YOUR TASK: Copy out the lines of the material that begin with the line containing "Task: Toggle the FROM column filter" and end with the line containing "coord(62,365)", both included, reproducing them exactly and nothing else.

--- start INPUT MATERIAL ---

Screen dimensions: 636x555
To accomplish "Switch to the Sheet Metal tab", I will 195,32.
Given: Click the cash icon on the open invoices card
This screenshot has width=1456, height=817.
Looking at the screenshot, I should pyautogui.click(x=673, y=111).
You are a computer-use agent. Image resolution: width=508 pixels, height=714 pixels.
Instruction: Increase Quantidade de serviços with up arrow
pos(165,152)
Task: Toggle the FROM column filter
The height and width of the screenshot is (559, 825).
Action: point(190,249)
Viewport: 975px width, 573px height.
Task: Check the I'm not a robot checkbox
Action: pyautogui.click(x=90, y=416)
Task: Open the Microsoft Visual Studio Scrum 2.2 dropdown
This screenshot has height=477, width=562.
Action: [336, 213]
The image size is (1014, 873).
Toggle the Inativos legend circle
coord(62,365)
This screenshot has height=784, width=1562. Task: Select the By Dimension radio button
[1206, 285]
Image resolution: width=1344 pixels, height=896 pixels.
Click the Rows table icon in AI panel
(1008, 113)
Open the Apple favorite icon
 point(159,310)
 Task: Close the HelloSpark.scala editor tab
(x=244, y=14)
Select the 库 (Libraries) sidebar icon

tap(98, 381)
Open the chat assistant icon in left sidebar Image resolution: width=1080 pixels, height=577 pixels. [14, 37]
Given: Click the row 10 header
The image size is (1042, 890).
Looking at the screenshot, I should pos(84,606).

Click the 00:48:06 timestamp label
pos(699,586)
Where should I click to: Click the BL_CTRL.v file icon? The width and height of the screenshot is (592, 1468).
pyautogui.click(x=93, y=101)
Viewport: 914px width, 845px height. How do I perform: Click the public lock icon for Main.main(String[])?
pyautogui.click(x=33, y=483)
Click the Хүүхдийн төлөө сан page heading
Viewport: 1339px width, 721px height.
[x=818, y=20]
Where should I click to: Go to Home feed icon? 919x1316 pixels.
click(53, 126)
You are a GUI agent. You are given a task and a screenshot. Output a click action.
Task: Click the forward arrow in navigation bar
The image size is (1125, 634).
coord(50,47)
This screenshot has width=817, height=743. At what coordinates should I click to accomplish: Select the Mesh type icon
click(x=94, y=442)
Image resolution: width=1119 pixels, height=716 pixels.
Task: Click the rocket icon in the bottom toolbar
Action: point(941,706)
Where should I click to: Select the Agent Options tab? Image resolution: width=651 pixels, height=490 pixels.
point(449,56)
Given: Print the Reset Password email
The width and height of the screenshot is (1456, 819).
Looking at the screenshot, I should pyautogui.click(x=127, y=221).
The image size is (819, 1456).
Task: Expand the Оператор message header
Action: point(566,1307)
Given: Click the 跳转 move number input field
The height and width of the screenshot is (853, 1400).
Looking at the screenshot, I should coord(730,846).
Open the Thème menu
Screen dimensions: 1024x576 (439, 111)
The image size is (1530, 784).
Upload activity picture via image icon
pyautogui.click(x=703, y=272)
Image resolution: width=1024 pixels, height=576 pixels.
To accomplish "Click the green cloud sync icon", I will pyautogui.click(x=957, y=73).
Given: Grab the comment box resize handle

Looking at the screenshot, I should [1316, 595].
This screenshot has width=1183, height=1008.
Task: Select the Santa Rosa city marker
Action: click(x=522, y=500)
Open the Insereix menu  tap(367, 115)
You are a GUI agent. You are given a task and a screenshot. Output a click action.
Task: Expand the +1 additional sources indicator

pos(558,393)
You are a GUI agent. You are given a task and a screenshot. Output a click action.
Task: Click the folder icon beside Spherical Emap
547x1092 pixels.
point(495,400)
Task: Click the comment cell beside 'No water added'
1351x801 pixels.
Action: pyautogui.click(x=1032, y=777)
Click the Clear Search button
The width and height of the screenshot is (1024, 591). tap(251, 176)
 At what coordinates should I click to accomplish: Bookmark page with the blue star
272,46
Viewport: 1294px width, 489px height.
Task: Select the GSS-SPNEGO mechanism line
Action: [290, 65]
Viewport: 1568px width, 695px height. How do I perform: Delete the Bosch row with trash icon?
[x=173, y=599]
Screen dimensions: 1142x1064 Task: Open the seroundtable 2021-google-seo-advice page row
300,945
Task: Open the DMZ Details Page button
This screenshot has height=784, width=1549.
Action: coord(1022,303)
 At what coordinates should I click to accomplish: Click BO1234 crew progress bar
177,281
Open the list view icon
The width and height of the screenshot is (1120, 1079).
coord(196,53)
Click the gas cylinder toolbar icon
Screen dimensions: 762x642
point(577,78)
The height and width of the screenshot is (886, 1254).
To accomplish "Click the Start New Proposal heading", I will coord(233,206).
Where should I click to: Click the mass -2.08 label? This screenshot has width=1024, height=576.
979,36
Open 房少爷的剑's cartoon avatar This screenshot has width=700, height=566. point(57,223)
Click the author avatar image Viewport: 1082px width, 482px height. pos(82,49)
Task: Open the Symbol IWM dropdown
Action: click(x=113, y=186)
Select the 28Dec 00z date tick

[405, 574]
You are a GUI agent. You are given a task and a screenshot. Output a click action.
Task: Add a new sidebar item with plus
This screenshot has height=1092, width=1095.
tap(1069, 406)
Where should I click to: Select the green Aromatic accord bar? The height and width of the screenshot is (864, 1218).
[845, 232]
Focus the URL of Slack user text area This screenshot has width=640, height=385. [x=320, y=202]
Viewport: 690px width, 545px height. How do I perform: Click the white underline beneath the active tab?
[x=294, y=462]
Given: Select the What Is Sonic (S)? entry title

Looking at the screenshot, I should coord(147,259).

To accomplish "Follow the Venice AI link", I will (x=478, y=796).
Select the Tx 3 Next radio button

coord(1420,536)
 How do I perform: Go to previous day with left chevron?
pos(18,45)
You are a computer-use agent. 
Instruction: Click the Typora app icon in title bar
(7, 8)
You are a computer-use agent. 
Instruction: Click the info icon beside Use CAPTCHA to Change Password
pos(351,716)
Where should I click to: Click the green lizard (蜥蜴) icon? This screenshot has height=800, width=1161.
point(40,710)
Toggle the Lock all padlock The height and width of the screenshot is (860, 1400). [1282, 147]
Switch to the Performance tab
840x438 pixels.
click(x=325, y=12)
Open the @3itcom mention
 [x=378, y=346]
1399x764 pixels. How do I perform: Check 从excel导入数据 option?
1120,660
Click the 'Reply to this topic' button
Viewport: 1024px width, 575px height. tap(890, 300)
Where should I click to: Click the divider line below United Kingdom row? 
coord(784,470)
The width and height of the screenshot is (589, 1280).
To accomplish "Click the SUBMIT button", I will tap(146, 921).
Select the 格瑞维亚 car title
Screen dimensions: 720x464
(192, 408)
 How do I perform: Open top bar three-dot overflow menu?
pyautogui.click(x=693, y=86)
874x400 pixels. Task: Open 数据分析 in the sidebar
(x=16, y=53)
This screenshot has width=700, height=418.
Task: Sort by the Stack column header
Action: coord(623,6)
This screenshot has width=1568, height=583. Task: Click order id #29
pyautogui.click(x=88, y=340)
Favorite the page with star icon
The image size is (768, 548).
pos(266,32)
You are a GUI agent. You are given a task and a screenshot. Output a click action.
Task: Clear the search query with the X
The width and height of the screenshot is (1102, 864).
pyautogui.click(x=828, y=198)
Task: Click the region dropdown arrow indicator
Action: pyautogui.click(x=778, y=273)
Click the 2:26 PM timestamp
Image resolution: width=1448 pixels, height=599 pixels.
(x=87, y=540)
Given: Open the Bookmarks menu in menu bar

--- end INPUT MATERIAL ---

RESPONSE TO THE EXERCISE:
Task: Toggle the FROM column filter
The height and width of the screenshot is (559, 825).
Action: point(190,249)
Viewport: 975px width, 573px height.
Task: Check the I'm not a robot checkbox
Action: pyautogui.click(x=90, y=416)
Task: Open the Microsoft Visual Studio Scrum 2.2 dropdown
This screenshot has height=477, width=562.
Action: [336, 213]
The image size is (1014, 873).
Toggle the Inativos legend circle
coord(62,365)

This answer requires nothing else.